Entre julho e setembro, houve redução de 1,6% no Índice de Confiança do Comércio na comparação com o mesmo período do ano anterior. A redução é menor do que a observada no trimestre imediatamente anterior, entre junho e agosto, quando a queda foi de 2,7% na comparação com o mesmo período de 2010.
“Esses resultados nos mostram que o comércio vem operando em ritmo menos intenso do que no ano passado, mas que ainda vem considerando um nível de demanda forte”, observou Aloisio Campelo, economista da FGV.
A nova pesquisa abrange 17 segmentos, incluindo atacado, varejo, automóveis, motos, peças e materiais de construção. Para o levantamento, de acordo com a FGV, 1.272 empresas foram ouvidas. Desses segmentos pesquisados, houve melhora da confiança em nove deles e piora em oito, na comparação entre setembro com agosto.
O Índice de Confiança do Comércio é composto por dois outros indicadores: o Índice da Situação Atual, que mede as expectativas dos comerciantes em relação à demanda dos consumidores, e o Índice de Expectativas, que mede as tendências de negócios para os próximos seis meses e as expectativas de vendas para os próximos três meses.
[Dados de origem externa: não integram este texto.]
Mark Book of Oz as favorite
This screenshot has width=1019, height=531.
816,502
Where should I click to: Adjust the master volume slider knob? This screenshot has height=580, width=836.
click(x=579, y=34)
O Índice da Situação Atual para o trimestre terminado em setembro (a FGV recomenda a comparação trimestral dos dados) foi 4% inferior ao mesmo período de 2010.
Em média, 20,3% das empresas consideravam a demanda como forte, e 18,9% apontavam a demanda como fraca. Já o Índice de Expectativas fechou o trimestre terminado em setembro estável na comparação com o mesmo período do ano passado.
Nova pesquisa
Os indicadores são medidos em pontos, que variam de 0 (maior pessimismo) a 200 (maior otimismo). A expectativa da pesquisa é monitorar e antecipar tendências econômicas, com base em informações prestadas pelos próprios empresários do setor. Até o fim deste ano, o BC e a FGV devem lançar uma nova pesquisa, que vai apresentar o levantamento da situação na construção civil.